Она тихо засмеялась.
- Да бог с вами, какие смягчающие обстоятельства?.. Хорошо, будет вам исповедь, присаживайтесь, только медленно, и продолжайте держать руки так, чтобы я их видела. Можете позвонить начальнику милиции, стоящему за дверью, - скажите, чтобы пока повременили со штурмом…
Она закончила минут через двадцать, перевела дыхание. Слезы на глазах уже высохли, она печально смотрела на "благодарного" слушателя.
- Спасибо вам, Александр Борисович. Вы умеете не только интересно говорить, но и с интересом слушать. А сейчас, если вам не трудно, выйдите из дома.
Турецкий беспокойно шевельнулся.
- Вы обещали сдаться, Анна Артуровна.
- Александр Борисович, выйдите из дома, - повторила женщина. - Дайте мне несколько минут побыть одной. Потом я выйду и сдамся. У вас же нет вариантов, согласитесь?

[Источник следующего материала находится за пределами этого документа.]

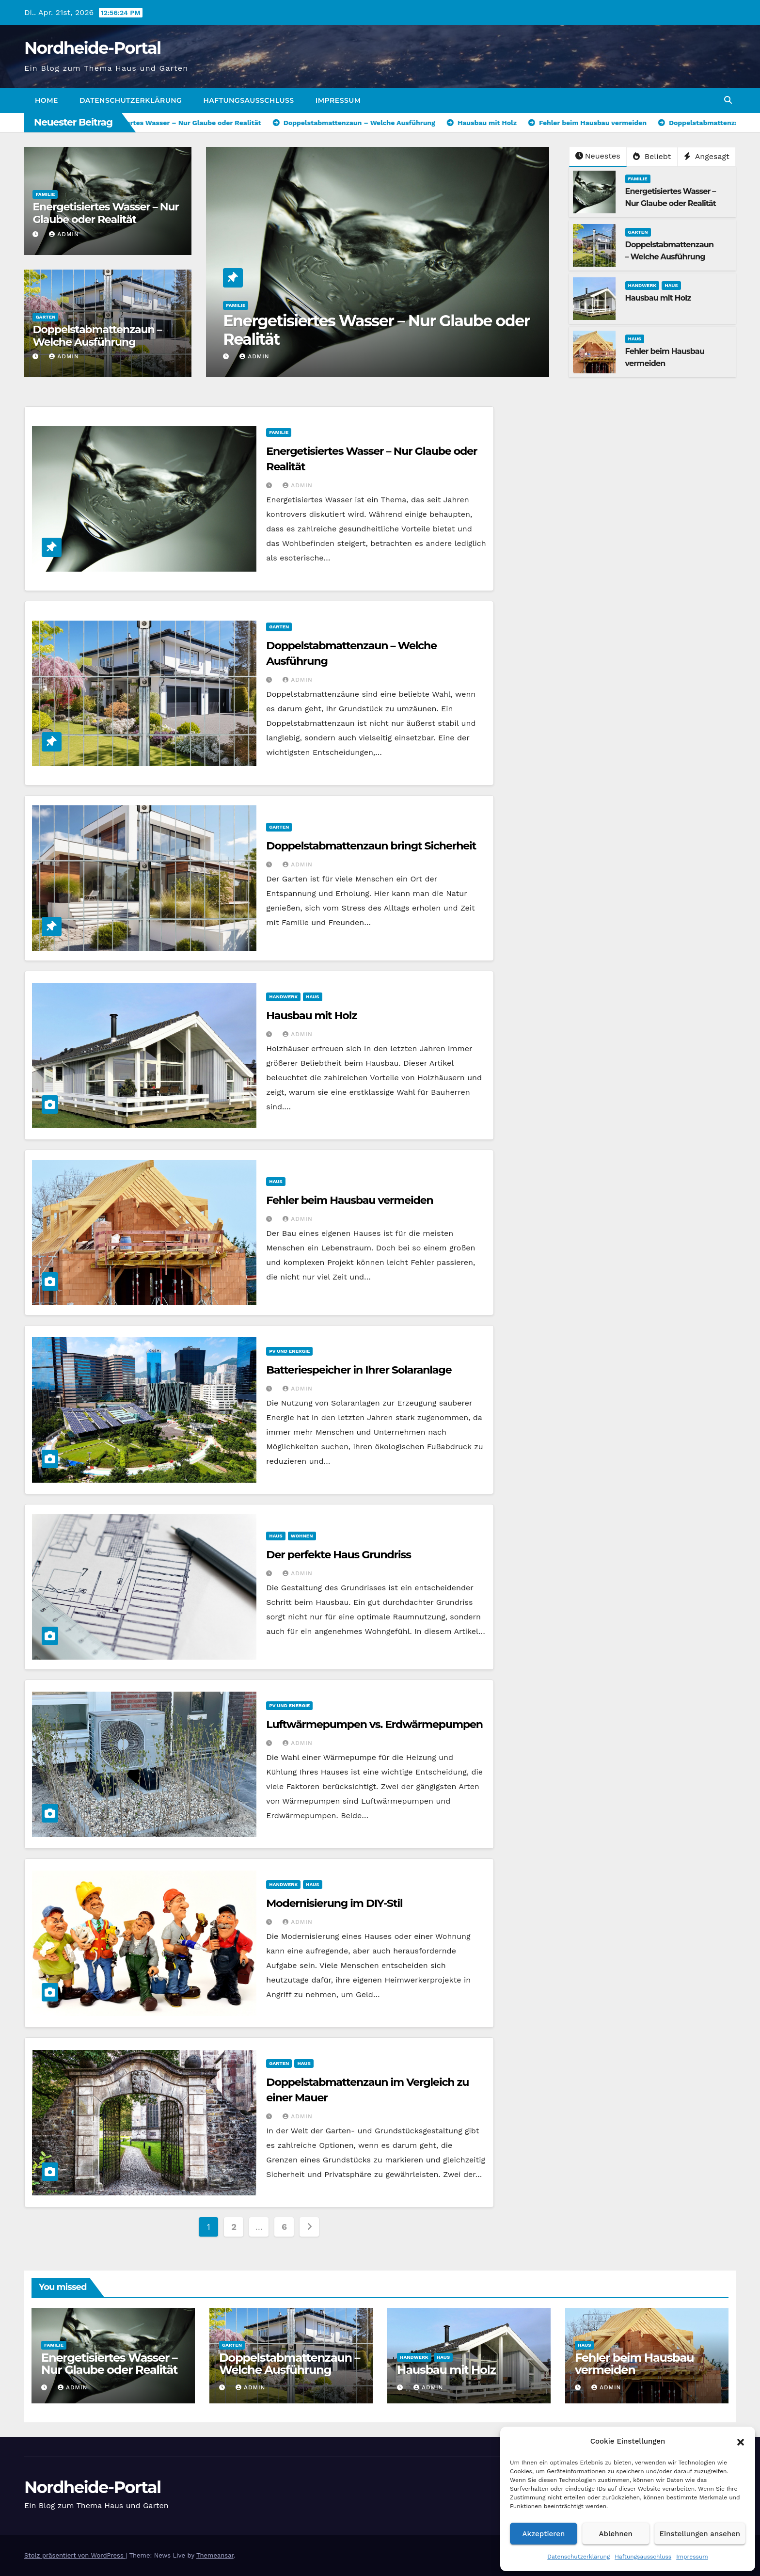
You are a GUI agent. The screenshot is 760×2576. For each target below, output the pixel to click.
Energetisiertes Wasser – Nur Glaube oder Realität (105, 213)
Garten (45, 317)
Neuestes (597, 155)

К сожалению, у меня уже нет смысла вас убивать… Неторопливо поднимитесь, возьмите обойму, пистолет, только не соединяйте их, умоляю, в одно целое - просто рассуйте по карманам. И уходите, уходите, дайте мне побыть одной.
Вариантов действительно не было.
- Вы не наделаете глупостей, Анна Артуровна?
- Да идите уж, - она раздраженно отмахнулась. - Больше, чем я наделала глупостей, уже не наделаю. Встретимся на улице, Александр Борисович.
Он вышел с горящей головой. На скрип двери взметнулись стволы.
- Господи, с вами все в порядке, - пробормотал Багульник. - Чем вы там занимались - один на один, с женщиной, ночью?
- Примеривал рясу священника, - отозвался Турецкий. - Не идет она мне.
- Что с Шеховцовой?
- Сейчас придет.
Хлопнул выстрел. Закричал мужчина во дворе, забился в истерике.
- Я же говорил, - пожал плечами Турецкий. - Вот она и пришла.
Он развернулся, потопал обратно в дом. Милиционеры, бряцая оружием, потянулись за ним. Ничего оригинального не произошло. Женщина по-прежнему сидела в кресле. Пистолет валялся под правой ногой. Незыблемое правило: мужчины стреляются в висок - чтобы наверняка, женщины в сердце - чтобы лицо в гробу смотрелось нормально. А оно смотрелось вполне нормально - глаза закрыты, губы плотно сжаты, слезинка, вытекшая из-под века, расползлась и блестела.
- Черт… - прошептал Багульник. - Как вы допустили такое, Александр Борисович?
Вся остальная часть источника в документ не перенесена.